Thinking of Peace in August            

A mass shooting occurred again in August. This time it was in El Paso, Texas. On that day while driving home from our temple camping trip, I listened to the radio news.

A 25-year-old mother shielded her two-month-old son. She was shot. They were at a Walmart store, shopping for back-to-school supplies. “From the baby’s injuries, they said more than likely my sister was trying to shield him,” a woman said. “When she was shot, she was holding him and fell on top of him. That’s why he broke some bones. He pretty much lived because she gave up her life.”

Of course nobody knows what happened exactly at that moment. There’s a possibility the mother shielded her baby without thinking.  It may have been a mother’s conditioned response.

While listening to the news, I recalled tragedies of the atomic bombings of Hiroshima and Nagasaki. Many people burned and perished lying atop one another. I imagined parents and grandparents trying to protect their children and grandchildren without even thinking. 

For most Japanese, August is a special month to think about human life.

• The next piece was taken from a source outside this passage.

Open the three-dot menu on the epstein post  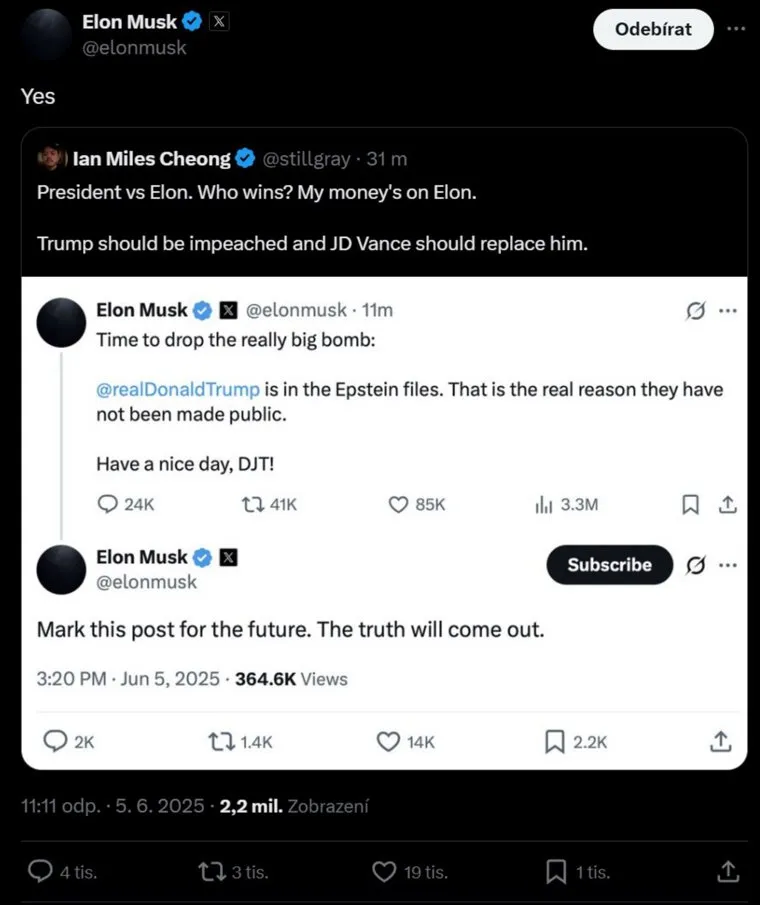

Atomic bombs were dropped on Hiroshima on August 6 and on Nagasaki on August 9. Japan surrendered on August 15. 

When I was growing up in Japan, there were many TV programs in August devoted to memorials related to the bombings and to events promoting World peace. I watched many movies and TV programs about World War II. There even were anime films about the horrors of war, such as Grave of the Fireflies (Japanese: Hotaru no haka). Perhaps you’ve heard of it.

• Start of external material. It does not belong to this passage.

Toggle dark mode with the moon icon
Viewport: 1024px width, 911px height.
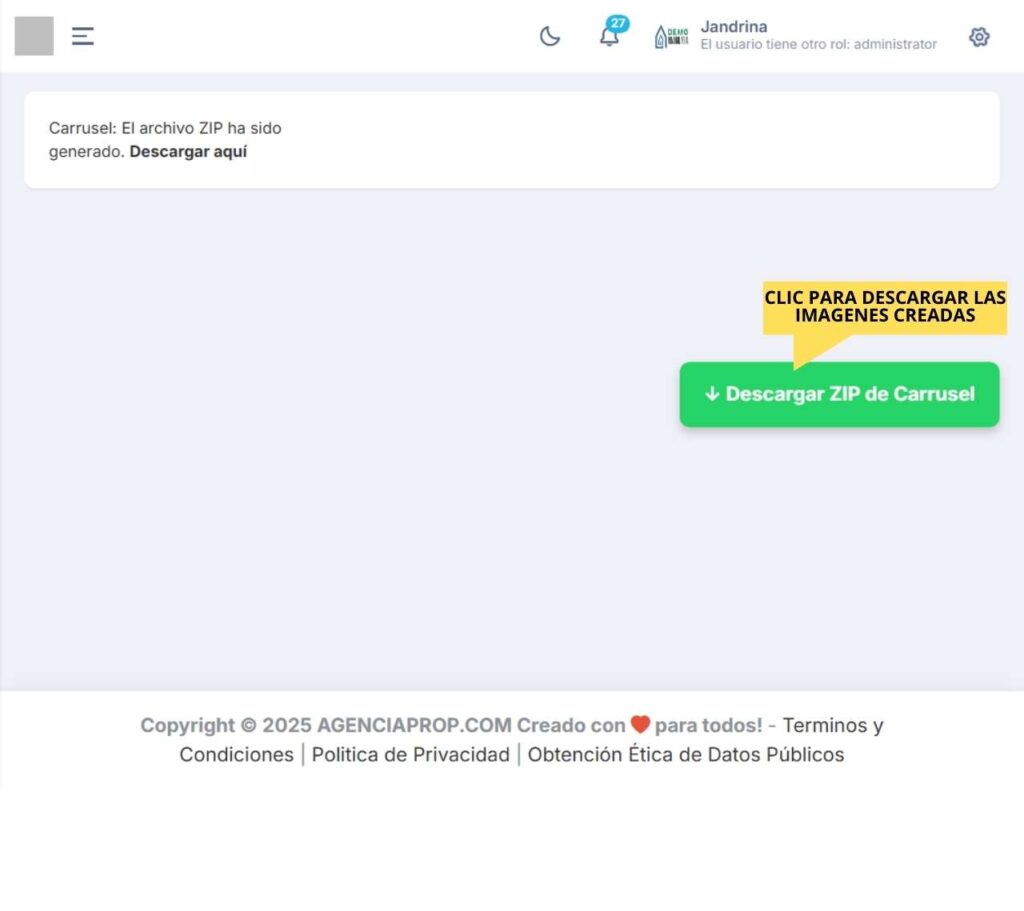(x=550, y=37)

Why do people hate each other? Why do people kill one another?

According to Buddhism, complex conditions make us hate others. There are political and historical conditions. However, the primary reason why human beings hate each other is because we are foolish beings.

Politics may be debated but there is no single answer on which everyone agrees. Too many things in this world we don’t know whether they’re true or false.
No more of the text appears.